Les heures silencieuses de Gaëlle Josse

En  ce mois de novembre 1667, Magdalena Van Beyeren, épouse de Peter Van Beyeren, administrateur de la Compagnie des Indes orientales à Delft, entreprend l’écriture de son journal intime. Confinée dans l’espace intérieure de sa demeure, elle qui rêvait de succéder à son père à la tête de la Compagnie, elle relate pendant un peu plus d’un mois son quotidien marqué par l’éducation de ses enfants, ses relations avec son époux et la musique. Derrière son consentement apparent à cette vie de presque recluse, Magdalena n’a pas pourtant oublié ses aspirations d’autrefois. Et quand son époux décide d’engager un peintre pour faire leur portrait, Magdalena choisit bien évidemment comme décor l’espace intérieur de sa maison  mais par quelques petites touches imposées au peintre, elle altère l’impression d’isolement du lieu en dévoilant l’espace infini de son intimité.

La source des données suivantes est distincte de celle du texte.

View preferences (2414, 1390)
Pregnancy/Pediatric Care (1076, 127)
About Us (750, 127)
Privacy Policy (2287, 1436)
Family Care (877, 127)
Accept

Interior with a Woman at the Virginal, Emanuel de Witte, 1665 – 1670

Un court roman et un pur exercice de style avec pour point de départ un tableau  flamand du XVIIe siècle. L’auteur imagine ainsi le quotidien de cette femme peinte de dos dans ce tableau et utilise le prétexte d’un journal intime pour la faire parler de sa vie, de sa famille et de ses aspirations. Dans le cadre limité qu’elle s’impose (une seule narratrice, écrivant un journal dont elle ignore s’il sera lu de son vivant, après sa mort, ou jamais), l’auteur parvient à nous faire comprendre le quotidien de cette femme qui accepte son enfermement (dans son rôle d’épouse et de mère), mais reste libre de ses pensées (amoureuses notamment), de ses goûts (pour la musique) et qui donc par son esprit dépasse le cadre limité de sa maison.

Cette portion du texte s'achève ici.